There can also be complications if a biker sustains a head injury in a crash and was not wearing a helmet. Pennsylvania is an optional state for helmets for motorcycle riders so long as the operator is at least 21 years of age and has either held a motorcycle license for 2 calendar years or has taken a motorcycle rider safety course approved by the Pennsylvania Dept of Transportation. If a motorcycle rider has met those criteria, it’s their option whether or not to wear a helmet. However, if they do sustain a head injury and were not wearing a helmet, their may be a question as to if the injury would have been less severe if the biker had been wearing a helmet. The point is it makes things more difficult, either dealing with the insurance adjuster or dealing with a jury. You don’t want to have that presentation or have that fact against you because it makes things much more difficult.

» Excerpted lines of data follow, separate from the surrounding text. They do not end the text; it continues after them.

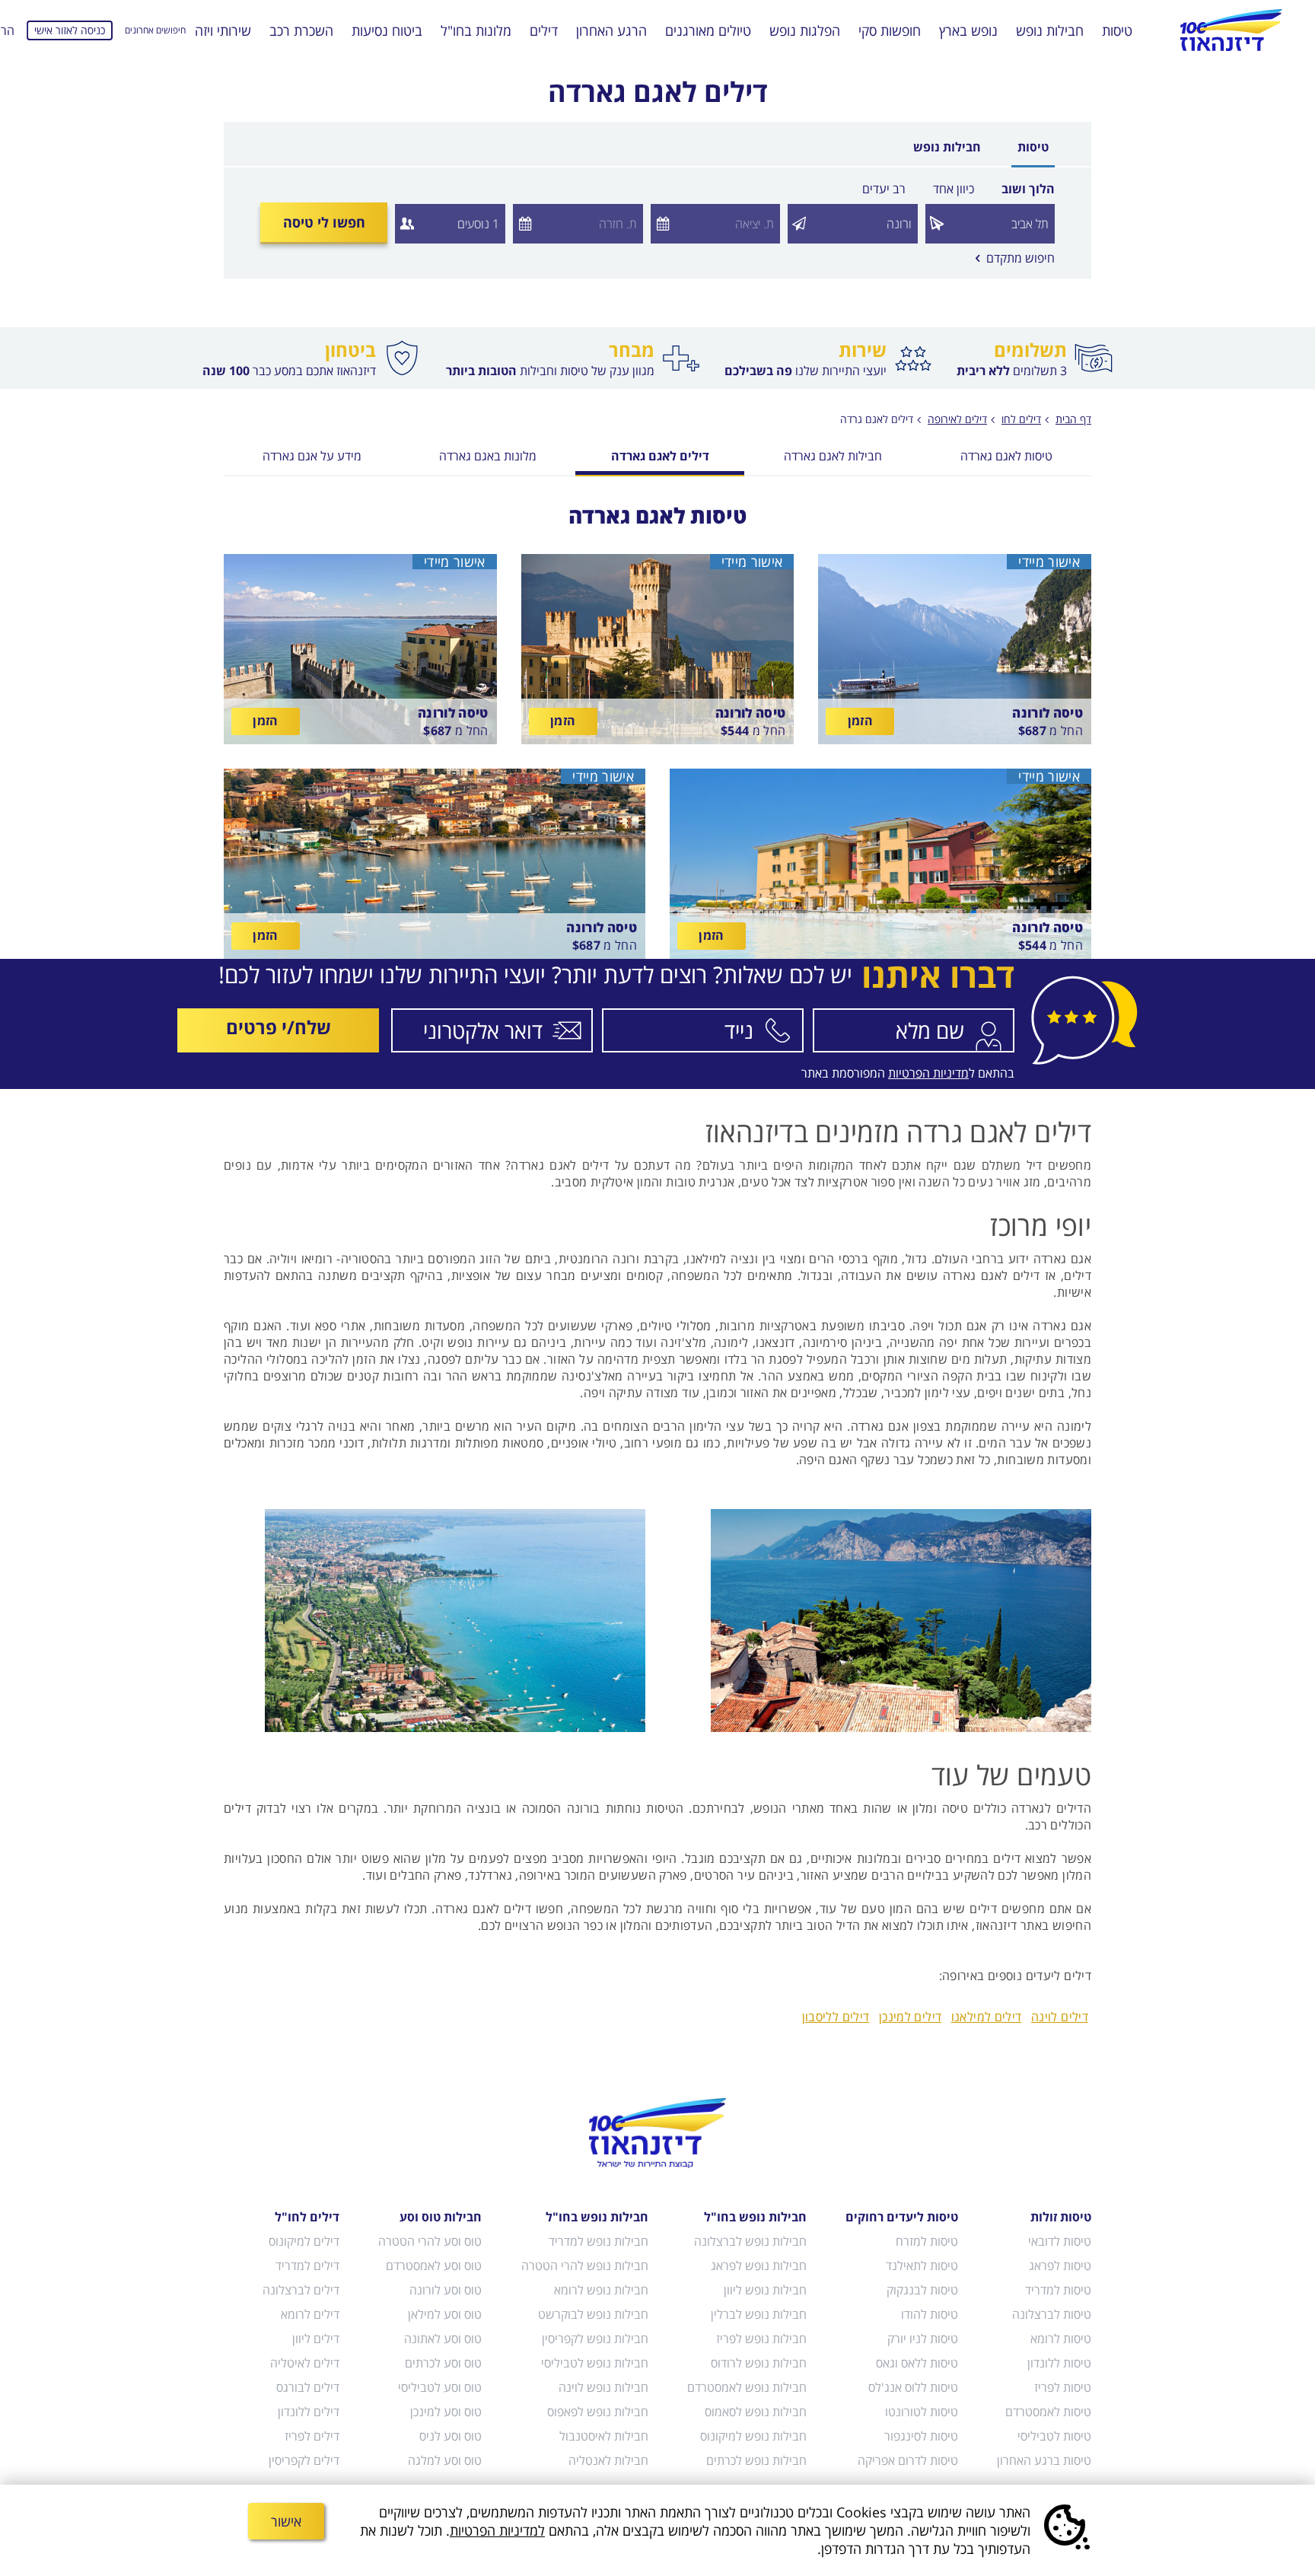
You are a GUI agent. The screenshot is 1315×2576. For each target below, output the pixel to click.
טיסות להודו (929, 2314)
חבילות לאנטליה (608, 2460)
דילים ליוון (315, 2338)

Motorcycle accident claims can also be quite complex. We see claims that are life altering, many death claims unfortunately. In some instances the individual was earning a good dollar before the accident and is now no longer able to get back into the workforce. We have to take a look at future medical treatment, rehabilitation expenses, we sometimes need to put together a life care plan to provide life care for the rest of his life.  It can be very expensive. It really comes down to a full analysis of every possible factor in a significant injury and it also comes down to how much insurance coverage is available. The reality is there are a lot of motorcycle crashes where the driver at fault does not have adequate coverage to make up for all the losses and pay for losses sustained by the not at fault motorcycle rider. It’s just an unfortunate circumstance but an experienced attorney will do the best they can with the facts and the coverages available to put that motorcycle rider in the best possible position.